The very first time I did any serious public speaking was the final pitch at a Startup Weekend.
Preparing for it, I pretty much knew I was doing everything wrong (wrote out the whole talk word for word, was trying to memorize it, etc), but did it anyway, and... it was brutal. It took me 5 minutes to get through the first 45 seconds of my pitch, and during the Q&A the judges just said "No questions." I let my amazing team down, I embarrassed myself, and I embarrassed my employer... which was Startup Weekend itself!
(Un)luckily, one of my team was taking a video. A few days later, I finally brought myself to watch it.
Turns out... it wasn't as bad as I thought.

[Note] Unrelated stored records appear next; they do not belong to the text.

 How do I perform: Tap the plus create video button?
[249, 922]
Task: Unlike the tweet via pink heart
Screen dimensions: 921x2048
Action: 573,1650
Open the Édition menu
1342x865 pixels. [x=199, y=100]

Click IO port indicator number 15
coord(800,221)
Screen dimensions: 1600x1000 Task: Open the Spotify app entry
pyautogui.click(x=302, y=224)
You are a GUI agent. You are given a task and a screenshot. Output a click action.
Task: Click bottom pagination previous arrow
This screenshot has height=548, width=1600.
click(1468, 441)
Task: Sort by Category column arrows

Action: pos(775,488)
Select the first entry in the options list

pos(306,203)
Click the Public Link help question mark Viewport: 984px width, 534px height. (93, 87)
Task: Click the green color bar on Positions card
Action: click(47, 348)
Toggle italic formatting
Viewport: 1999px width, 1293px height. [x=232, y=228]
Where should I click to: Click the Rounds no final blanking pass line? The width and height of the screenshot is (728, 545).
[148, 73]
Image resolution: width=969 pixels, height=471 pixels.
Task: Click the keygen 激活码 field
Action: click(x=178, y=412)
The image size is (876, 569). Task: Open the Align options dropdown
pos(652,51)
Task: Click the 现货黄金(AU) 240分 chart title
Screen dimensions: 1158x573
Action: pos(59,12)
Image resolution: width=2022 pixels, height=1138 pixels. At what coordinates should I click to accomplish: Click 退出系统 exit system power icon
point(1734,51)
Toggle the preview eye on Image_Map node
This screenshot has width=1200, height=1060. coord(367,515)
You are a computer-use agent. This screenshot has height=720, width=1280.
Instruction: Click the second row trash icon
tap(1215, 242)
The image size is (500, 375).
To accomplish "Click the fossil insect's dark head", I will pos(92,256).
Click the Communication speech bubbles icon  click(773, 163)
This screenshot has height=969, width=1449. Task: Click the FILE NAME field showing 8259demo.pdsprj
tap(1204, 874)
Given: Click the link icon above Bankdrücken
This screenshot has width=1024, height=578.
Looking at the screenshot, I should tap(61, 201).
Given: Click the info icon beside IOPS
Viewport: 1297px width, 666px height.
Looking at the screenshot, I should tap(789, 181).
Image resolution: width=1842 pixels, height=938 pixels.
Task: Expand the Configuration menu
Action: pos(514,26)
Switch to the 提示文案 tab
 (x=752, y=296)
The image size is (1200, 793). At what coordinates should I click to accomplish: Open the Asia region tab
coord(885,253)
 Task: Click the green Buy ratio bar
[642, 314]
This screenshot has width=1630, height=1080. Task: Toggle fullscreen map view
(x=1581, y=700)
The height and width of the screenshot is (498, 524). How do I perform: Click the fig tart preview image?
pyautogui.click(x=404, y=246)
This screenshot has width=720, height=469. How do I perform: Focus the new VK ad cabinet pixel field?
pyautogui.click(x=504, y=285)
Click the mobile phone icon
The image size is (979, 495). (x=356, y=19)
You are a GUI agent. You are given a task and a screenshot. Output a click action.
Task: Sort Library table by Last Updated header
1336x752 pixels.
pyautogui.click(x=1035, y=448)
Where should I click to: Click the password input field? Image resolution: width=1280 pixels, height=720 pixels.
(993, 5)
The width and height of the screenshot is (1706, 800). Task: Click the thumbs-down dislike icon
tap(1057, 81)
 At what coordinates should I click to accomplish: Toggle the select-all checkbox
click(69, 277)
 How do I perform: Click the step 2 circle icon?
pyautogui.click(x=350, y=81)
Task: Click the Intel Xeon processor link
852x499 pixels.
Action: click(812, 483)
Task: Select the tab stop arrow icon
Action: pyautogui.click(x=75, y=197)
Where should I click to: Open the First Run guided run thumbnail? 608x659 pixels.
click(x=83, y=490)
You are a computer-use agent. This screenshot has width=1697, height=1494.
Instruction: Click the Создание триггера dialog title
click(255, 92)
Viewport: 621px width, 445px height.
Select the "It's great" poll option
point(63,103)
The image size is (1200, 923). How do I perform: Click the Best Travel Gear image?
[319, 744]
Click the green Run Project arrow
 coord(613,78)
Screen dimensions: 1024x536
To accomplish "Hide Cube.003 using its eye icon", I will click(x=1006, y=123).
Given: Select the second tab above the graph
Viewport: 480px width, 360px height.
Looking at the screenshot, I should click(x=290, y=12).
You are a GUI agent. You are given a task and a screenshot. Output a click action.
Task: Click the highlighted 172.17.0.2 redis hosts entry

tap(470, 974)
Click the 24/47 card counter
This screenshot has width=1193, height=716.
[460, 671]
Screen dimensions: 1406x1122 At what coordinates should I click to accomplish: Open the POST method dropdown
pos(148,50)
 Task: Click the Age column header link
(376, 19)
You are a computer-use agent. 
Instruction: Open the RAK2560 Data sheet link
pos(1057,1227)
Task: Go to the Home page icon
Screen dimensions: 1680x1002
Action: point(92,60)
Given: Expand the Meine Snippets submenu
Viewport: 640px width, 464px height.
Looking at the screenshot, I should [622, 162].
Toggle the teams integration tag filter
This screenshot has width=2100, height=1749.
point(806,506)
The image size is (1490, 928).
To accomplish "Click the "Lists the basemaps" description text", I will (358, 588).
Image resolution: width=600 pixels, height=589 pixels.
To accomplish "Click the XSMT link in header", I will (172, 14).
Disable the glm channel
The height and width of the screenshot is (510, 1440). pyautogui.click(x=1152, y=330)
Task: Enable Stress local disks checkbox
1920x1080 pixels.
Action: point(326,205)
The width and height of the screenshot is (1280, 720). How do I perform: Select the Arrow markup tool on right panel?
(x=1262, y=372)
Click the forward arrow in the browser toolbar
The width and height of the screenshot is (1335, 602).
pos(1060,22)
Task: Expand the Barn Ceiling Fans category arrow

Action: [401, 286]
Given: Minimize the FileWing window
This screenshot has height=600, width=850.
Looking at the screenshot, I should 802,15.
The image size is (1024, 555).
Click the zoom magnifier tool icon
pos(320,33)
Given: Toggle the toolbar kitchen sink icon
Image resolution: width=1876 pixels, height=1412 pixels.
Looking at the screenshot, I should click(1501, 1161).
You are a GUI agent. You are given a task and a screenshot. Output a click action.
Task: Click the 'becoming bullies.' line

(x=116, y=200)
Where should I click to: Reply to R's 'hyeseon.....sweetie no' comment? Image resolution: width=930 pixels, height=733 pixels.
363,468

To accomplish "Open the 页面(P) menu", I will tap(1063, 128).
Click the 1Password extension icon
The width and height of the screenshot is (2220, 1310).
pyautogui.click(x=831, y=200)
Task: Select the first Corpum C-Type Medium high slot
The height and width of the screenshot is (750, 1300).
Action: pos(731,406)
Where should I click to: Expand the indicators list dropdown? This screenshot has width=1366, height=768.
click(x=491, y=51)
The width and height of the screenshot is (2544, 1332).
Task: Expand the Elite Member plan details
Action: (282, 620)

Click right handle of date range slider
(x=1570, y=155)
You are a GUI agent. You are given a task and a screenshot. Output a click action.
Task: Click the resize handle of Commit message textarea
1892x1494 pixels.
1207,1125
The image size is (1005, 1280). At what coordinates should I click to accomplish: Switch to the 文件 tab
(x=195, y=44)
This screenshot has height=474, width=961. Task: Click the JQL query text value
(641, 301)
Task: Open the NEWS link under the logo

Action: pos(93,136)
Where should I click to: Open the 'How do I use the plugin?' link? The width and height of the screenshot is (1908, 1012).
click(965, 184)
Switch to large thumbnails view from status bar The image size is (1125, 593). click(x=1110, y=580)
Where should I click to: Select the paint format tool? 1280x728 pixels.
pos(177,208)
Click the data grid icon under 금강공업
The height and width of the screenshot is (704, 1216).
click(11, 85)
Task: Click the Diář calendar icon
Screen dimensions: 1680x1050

Don't get me wrong - it was still bad. But it wasn't "an asteroid the size of Venus hit the Earth" bad. That made me feel a bit better. So I actively put myself in more places where I could speak, so I could practice and get better.
Fast forward a few years later to today: As I write this, I'm sitting on a hotel bed in Amsterdam. The Hyatt saw a talk I gave in the Philippines on Youtube, found a talk I gave at TEDxSeattle, then paid me (a lot) to fly me out to The Netherlands to give a talk at an internal sales conference they were hosting.
How times change.
But you know what? Before every talk I give, including this one, I get so nervous. Before everyone gets there, I like to sit in the chairs. Pretend to be out in the audience. I'll sit in three, four, five different spots if I can, and just watch the stage. Think about what it will be like for them to watch me. I try to get into the audience's head. Take a bunch of really deep breaths.
Then it's showtime. Performer mode turns on, auto-pilot gets engaged, and nothing can stop me.